I had a rare lunch date today. Not only was the meeting itself an infrequent occurrence, but the group meeting also displayed a rare trait: the folks within it are wholly honest with each other about pretty much anything. If someone thinks it, he can say it. No one feels threatened or gets bent out of shape; it doesn’t matter how crazy, inappropriate, or otherwise counter-culture the remark may be. This includes saying that you think someone in the group is dead wrong, but that doesn’t happen very often because everyone is genuinely invested in trying to see the other person’s point of view. What does happen fairly often is the occurrence of the phrase, “I can’t say this to most people, but…” and out comes a thoroughly refined and balanced thought. But it’s a revolutionary thought. Too revolutionary for ‘polite’ (read: safe) discussion. Yet this IS safe discussion. And what’s more, it’s *real* discussion.

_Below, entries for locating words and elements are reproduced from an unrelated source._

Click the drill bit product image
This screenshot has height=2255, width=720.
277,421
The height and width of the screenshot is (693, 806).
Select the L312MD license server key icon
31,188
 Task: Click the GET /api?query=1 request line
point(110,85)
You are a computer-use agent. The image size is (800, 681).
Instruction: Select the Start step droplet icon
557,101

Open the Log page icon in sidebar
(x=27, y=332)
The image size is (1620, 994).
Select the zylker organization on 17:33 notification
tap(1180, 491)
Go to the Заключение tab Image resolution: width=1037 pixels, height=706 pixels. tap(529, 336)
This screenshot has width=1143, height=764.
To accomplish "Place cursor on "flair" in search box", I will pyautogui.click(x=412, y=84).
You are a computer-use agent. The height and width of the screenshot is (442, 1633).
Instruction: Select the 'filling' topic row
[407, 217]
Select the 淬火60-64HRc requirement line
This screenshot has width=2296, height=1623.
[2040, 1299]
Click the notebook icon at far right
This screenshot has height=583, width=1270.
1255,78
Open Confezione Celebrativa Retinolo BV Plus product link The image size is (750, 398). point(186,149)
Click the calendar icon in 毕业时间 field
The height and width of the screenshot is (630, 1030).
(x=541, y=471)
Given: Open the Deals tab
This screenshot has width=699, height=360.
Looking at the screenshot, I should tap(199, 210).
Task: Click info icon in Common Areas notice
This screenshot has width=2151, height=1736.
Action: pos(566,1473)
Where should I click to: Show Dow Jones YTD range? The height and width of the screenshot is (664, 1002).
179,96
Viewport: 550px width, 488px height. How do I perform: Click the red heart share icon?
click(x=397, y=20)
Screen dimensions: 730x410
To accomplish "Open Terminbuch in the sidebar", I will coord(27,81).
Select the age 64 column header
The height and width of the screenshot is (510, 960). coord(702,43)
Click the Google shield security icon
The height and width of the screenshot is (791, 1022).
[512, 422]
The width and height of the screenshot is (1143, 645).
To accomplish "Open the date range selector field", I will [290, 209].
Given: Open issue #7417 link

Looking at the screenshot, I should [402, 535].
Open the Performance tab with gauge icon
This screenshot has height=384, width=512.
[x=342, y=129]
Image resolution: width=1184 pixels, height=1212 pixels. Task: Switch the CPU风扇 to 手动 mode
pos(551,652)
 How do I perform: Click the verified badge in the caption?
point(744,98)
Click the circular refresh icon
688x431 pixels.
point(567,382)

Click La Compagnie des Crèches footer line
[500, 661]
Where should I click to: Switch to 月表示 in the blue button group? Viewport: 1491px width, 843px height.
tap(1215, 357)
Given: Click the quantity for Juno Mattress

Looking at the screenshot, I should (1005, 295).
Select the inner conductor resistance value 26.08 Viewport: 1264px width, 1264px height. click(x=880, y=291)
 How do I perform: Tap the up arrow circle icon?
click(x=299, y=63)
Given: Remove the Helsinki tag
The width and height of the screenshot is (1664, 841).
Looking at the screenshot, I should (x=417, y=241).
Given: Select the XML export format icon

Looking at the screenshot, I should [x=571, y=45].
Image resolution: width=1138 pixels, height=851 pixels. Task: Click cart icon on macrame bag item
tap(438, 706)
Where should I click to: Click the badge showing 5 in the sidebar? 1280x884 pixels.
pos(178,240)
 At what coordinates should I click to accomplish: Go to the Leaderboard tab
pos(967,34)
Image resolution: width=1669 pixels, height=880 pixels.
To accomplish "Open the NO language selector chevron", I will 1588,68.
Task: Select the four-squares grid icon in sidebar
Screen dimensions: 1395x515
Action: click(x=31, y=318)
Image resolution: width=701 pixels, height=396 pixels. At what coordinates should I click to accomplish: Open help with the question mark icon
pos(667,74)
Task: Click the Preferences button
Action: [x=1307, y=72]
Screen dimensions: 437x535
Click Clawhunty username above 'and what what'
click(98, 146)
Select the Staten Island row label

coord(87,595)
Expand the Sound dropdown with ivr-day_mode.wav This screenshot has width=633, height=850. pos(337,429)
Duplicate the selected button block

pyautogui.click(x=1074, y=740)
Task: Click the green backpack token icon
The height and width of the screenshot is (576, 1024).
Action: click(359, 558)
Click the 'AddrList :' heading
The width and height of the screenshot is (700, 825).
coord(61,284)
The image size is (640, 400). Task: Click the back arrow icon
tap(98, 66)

Still, that thought – borne of personal sweat, genuine passion, and sincere application of intellect – will either not be shared at all (outside of our infrequent meetings), or else it will be instantly disregarded when it first sees the light of day in a public group. Why? Because in the public group all the acceptable answers have already been identified by those who hold power. All that remains is for enough discussion time to elapse in order for the public group to claim that genuine deliberation did, in fact, occur, and therefore the decisions made are valid “group” decisions.
Whether it brings wonderful new things, or terrible problems, revolution always brings change. If change is inevitable, is it be better to RISK it on revolutionary, yet principled ideas – or just RESIST it and wait for time to force it upon you?